General Electric and the city have been extraordinarily close-mouthed about the future of the sprawling campus on the southwest edge of downtown. The company is thought to be sensitive about the condition of some of the 13 buildings and possibly worried about environmental problems. Virtually no one is allowed inside most of the structures.
Caution and private discussions have their place.
But the GE site is a key piece of the puzzle if Fort Wayne’s downtown is to continue growing and expanding.
In January, the company had announced its intent to close, but the official decision was deferred for 60 days to allow the union that represents some of the 88 remaining employees in the city to make counterproposals.
That period ended last week, and, in a release, GE spokesman Matt Conkrite wrote that the union’s ideas for saving money fell well short of the savings and efficiencies that would be generated by the proposed actions.

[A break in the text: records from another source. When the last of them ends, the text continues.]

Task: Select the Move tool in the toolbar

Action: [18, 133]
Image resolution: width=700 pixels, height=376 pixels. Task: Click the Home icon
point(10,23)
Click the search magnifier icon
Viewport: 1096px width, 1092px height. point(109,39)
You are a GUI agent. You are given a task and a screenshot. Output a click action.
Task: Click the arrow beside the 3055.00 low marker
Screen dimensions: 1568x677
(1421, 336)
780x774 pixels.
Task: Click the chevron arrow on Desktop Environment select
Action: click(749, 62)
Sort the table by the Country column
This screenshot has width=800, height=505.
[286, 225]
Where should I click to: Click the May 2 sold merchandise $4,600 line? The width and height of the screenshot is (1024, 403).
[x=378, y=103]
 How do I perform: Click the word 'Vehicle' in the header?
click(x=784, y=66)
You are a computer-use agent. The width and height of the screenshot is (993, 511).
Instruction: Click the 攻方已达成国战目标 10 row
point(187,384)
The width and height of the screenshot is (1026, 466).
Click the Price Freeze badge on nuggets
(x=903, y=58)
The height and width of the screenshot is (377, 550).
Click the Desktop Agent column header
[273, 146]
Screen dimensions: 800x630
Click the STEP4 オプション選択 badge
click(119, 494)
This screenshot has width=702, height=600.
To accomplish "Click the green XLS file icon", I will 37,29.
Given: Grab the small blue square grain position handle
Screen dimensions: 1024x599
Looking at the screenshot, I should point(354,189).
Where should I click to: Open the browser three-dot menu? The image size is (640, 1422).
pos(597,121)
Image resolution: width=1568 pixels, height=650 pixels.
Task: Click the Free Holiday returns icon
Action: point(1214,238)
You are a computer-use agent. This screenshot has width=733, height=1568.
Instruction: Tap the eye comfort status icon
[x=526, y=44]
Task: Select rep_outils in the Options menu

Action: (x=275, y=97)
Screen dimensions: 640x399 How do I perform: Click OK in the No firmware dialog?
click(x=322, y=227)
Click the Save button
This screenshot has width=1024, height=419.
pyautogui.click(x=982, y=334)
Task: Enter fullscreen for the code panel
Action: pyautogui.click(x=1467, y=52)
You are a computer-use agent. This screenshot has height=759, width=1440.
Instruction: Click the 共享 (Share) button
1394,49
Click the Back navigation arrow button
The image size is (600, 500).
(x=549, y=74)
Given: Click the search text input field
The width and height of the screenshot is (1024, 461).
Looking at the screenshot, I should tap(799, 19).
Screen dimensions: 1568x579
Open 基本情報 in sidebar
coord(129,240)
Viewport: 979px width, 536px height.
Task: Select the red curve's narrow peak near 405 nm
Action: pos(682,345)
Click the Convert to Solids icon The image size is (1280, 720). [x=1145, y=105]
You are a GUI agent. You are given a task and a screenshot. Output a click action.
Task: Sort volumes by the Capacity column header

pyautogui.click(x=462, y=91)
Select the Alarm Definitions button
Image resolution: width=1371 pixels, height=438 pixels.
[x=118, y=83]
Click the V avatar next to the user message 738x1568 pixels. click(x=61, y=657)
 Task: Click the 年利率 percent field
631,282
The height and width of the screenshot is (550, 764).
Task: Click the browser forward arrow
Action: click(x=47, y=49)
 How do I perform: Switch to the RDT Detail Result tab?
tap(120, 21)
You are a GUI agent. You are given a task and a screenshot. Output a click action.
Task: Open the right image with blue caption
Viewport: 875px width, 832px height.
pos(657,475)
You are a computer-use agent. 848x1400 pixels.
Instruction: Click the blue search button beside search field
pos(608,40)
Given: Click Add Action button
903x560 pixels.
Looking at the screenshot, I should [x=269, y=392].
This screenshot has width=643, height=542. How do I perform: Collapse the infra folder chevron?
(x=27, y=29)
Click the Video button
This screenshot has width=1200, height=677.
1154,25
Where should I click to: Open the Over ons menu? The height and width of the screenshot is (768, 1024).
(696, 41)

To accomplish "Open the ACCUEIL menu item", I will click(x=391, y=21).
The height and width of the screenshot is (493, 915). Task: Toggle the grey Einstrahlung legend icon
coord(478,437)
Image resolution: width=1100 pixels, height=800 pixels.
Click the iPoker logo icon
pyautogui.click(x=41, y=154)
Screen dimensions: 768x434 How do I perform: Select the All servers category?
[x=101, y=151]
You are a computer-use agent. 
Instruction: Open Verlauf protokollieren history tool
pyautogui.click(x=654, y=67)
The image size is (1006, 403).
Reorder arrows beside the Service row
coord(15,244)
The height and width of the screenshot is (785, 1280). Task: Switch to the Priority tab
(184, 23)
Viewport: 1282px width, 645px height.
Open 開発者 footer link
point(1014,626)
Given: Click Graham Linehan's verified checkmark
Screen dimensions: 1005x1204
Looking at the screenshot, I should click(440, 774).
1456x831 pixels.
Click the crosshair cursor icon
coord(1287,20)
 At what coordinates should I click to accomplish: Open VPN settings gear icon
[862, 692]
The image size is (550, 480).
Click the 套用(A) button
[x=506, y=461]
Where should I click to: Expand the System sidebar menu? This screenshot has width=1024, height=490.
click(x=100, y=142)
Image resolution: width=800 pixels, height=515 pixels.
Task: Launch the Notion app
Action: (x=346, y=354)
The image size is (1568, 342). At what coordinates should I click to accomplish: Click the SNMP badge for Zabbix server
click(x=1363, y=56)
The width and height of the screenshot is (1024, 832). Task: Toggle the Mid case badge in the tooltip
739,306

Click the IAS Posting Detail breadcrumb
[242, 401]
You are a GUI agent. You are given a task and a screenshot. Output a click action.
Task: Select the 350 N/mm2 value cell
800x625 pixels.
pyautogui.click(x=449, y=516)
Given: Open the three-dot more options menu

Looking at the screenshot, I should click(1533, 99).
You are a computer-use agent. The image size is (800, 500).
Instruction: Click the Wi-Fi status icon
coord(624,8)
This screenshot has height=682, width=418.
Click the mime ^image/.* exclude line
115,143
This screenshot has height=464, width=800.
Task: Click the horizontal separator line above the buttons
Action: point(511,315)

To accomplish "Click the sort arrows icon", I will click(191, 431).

So, soon, the last workers will leave, probably early next year.
This spring, attention is focused, as it should be, on exciting developments in other parts of downtown – groundbreaking for a huge new office tower and apartment complex, reimagining the Landing, coming up with new ways to use and showcase Fort Wayne’s rivers.
But at some point, the community will need to be let in on the conversation about what’s to be done with the 32-acre GE campus sprawling beneath the giant blue sign that once was the city’s proudest symbol of economic health.
Our vibrant and growing city center should not be butting up against a ghost town.